A data-oriented shell

Filesystem Data as Tables

The ls command in Nushell returns a table of files with columns such as name, type, size, and modified timestamp, rather than a simple text listing. This means you can query it directly. For example, you can list directories in the current folder sorted by last modified time (as shown in Figure 3) with

ls | where type == "dir" | sort-by modified | reverse
Figure 3: The ls command filters and sorts only directories by their last modified time, displaying the results in a structured table with color-coded columns for clarity.

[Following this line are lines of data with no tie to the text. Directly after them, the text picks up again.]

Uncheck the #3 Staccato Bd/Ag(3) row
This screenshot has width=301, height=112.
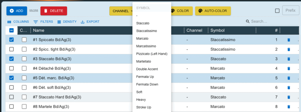click(x=11, y=59)
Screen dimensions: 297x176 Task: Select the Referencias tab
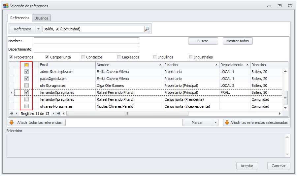[x=19, y=18]
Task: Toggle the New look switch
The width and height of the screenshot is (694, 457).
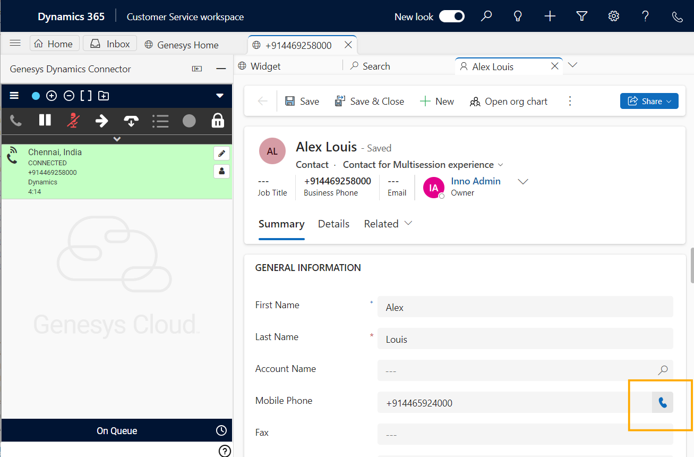Action: tap(451, 16)
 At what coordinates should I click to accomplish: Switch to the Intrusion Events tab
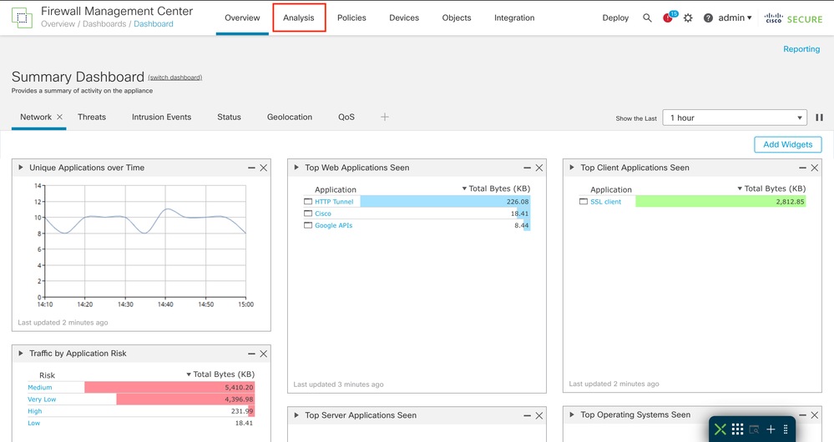click(161, 118)
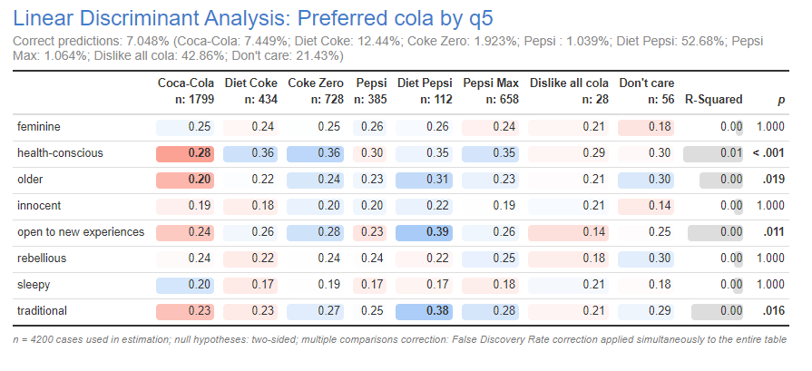Viewport: 812px width, 371px height.
Task: Select the open to new experiences row
Action: coord(81,231)
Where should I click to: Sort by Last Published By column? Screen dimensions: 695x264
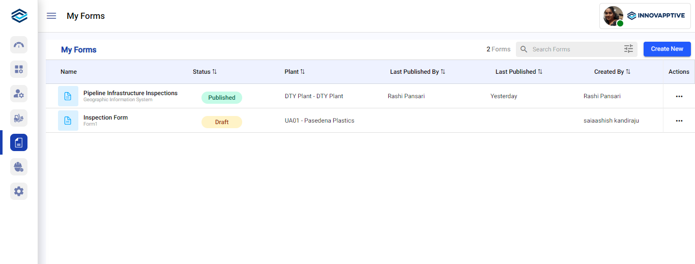pyautogui.click(x=443, y=72)
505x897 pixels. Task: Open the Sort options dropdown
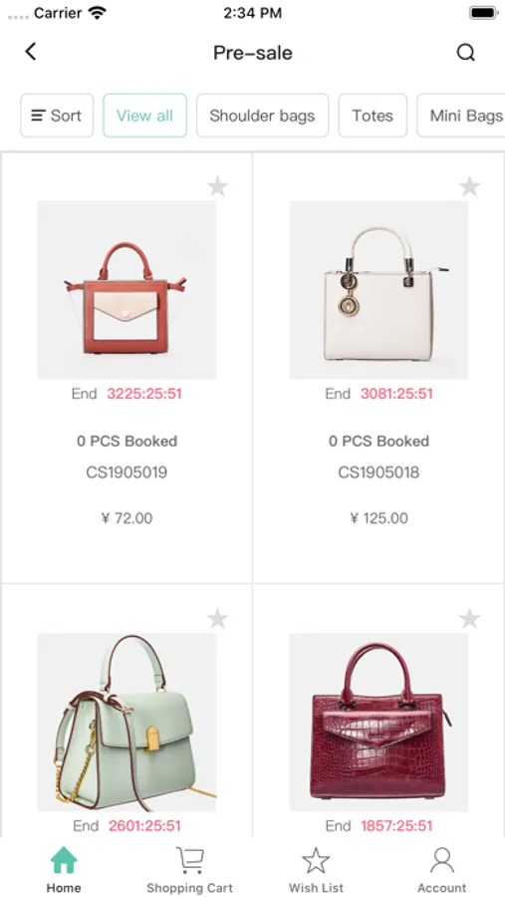pyautogui.click(x=57, y=116)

System Information as Structured Data

Commands such as ps (process list) and sys (system info) are built into Nushell and return structured data as well. For instance, ps gives you a table of running processes (with columns for PID, name, CPU, memory, etc.). You could find the top memory-consuming process (see Figure 4) with

ps | sort-by mem | last 1
Figure 4: Nushell displays the process using the most memory (in this case, dockerd) with detailed metrics in a structured table format.

Opening and Parsing Structured Files

Nushell's open command is a powerful way to bring data from files (or URLs) into Nushell's pipeline. It auto-detects file types including JSON, CSV, TOML, YAML, XML, Excel, SQLite, and more and parses them into tables or records [2]. For example, the table in Figure 5 is generated with

open stack.yaml
Figure 5: Nushell opens and visualizes the stack.yaml file as a nested table, making it easy to inspect OpenFaaS deployment details such as provider, gateway URL, and function configuration.